Stated problem: Lay out every line of the records below as a JSON list of strings, one string per line, omitting any blank lines.

+ + + + + + +

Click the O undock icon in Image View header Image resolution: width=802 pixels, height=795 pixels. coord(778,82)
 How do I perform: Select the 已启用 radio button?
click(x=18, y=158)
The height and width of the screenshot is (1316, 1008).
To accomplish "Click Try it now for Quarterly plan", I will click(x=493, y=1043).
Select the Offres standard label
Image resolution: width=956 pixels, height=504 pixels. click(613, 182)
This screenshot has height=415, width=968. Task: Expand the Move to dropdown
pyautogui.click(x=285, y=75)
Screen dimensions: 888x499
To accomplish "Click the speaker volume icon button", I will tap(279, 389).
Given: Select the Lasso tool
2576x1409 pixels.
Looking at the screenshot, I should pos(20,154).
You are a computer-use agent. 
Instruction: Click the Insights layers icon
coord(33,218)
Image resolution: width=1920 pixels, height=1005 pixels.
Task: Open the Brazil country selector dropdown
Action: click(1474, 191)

+ + + + + + +

Expected answer:
[
  "Click the O undock icon in Image View header Image resolution: width=802 pixels, height=795 pixels. coord(778,82)",
  " How do I perform: Select the 已启用 radio button?",
  "click(x=18, y=158)",
  "The height and width of the screenshot is (1316, 1008).",
  "To accomplish \"Click Try it now for Quarterly plan\", I will click(x=493, y=1043).",
  "Select the Offres standard label",
  "Image resolution: width=956 pixels, height=504 pixels. click(613, 182)",
  "This screenshot has height=415, width=968. Task: Expand the Move to dropdown",
  "pyautogui.click(x=285, y=75)",
  "Screen dimensions: 888x499",
  "To accomplish \"Click the speaker volume icon button\", I will tap(279, 389).",
  "Given: Select the Lasso tool",
  "2576x1409 pixels.",
  "Looking at the screenshot, I should pos(20,154).",
  "You are a computer-use agent. ",
  "Instruction: Click the Insights layers icon",
  "coord(33,218)",
  "Image resolution: width=1920 pixels, height=1005 pixels.",
  "Task: Open the Brazil country selector dropdown",
  "Action: click(1474, 191)"
]